Abstract

This comment proposes a new, unified approach to practically apply the Establishment Clause to public displays of religious symbols. The use of a particularized set of factors will lead to more consistent and coherent court decisions. The proposed method is considered and applied to the integration of the Latin cross in war memorials, with a focus on the Mount Soledad Memorial in San Diego. Recently, the Second Circuit issued an opinion holding that the Cross at Ground Zero could remain where it stands in the 9/11 museum, and in doing so, the court interpreted the religious symbol in a different way than the Ninth Circuit had regarding the Mount Soledad cross. The use of the new, unified approach will at least partially relieve courts of this surmountable task of interpreting what exactly a cross means. The test will allow courts to determine whether the cross is related to the display in a way that allows the religious symbol to stand as an integrated part of a secular display. The proposed approach considers whether (1) a state actor erected the symbol; (2) the symbol had a legitimate secular purpose; (3) the history and context of the symbol supported the secular purpose; (4) the government’s use of the symbol is coercive; and (4) excessive entanglement of government and religion.
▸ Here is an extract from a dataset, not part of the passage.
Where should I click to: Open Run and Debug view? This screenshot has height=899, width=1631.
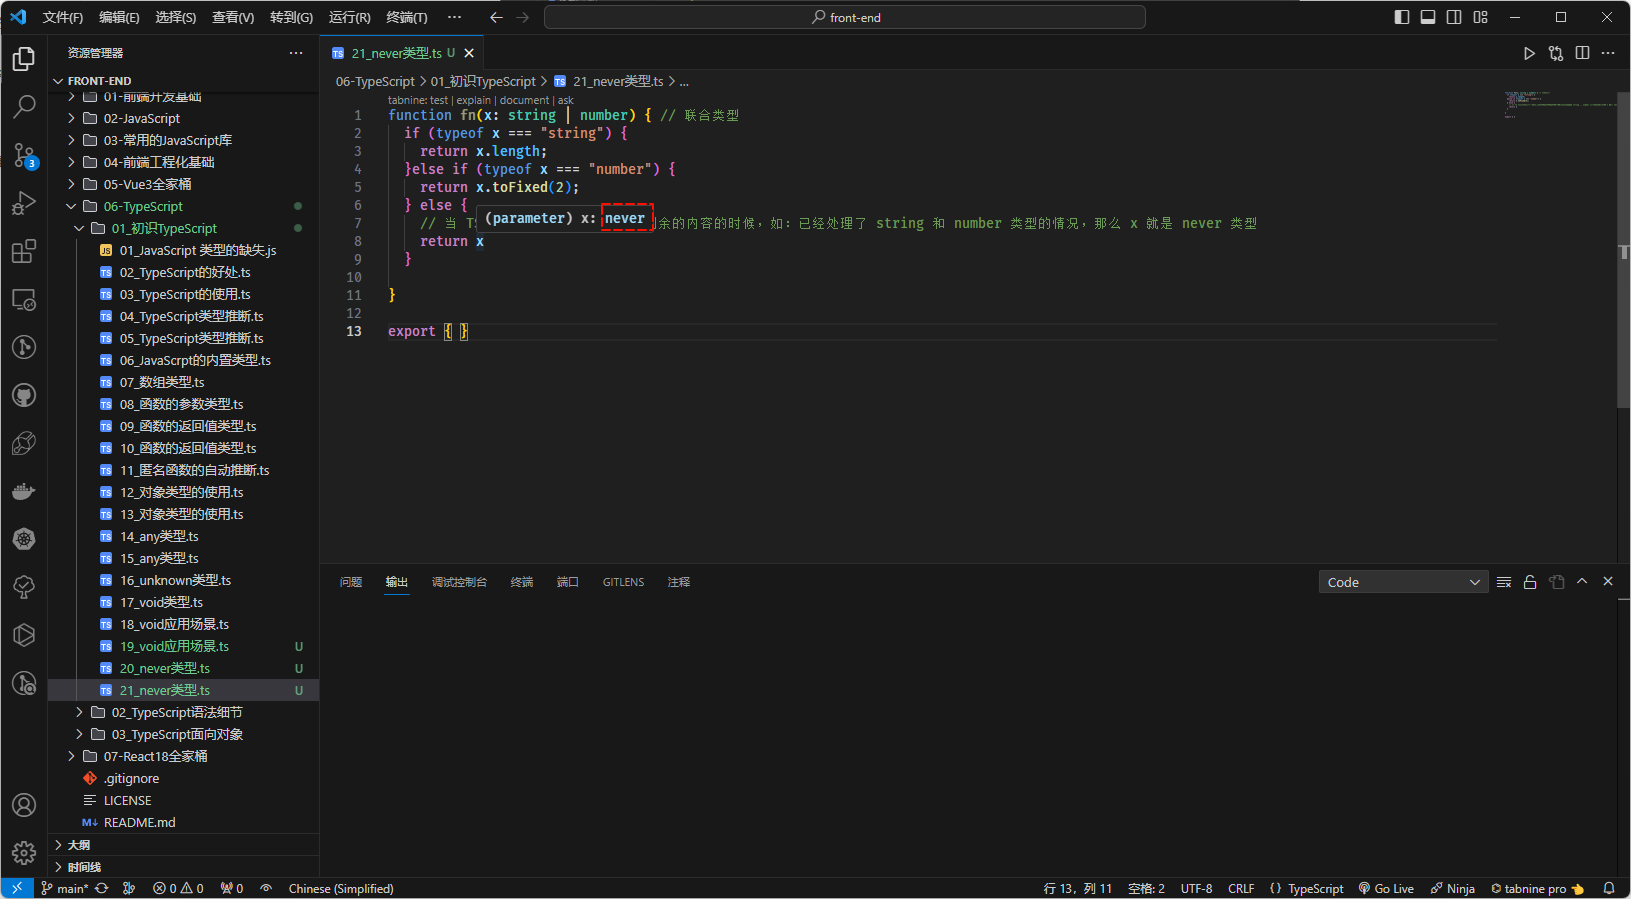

These factors are designed to allow lower courts to continue using a fact-intensive analysis, but the application of these factors clarifies the analysis and the results. Most likely, the Supreme Court will chose to clarify the Establishment Clause jurisprudence, and this proposed approach incorporates pieces of each of the four tests — the Lemon Test, the Endorsement Test, the Coercion Test, and the Van Orden Test — to clarify the convoluted doctrine.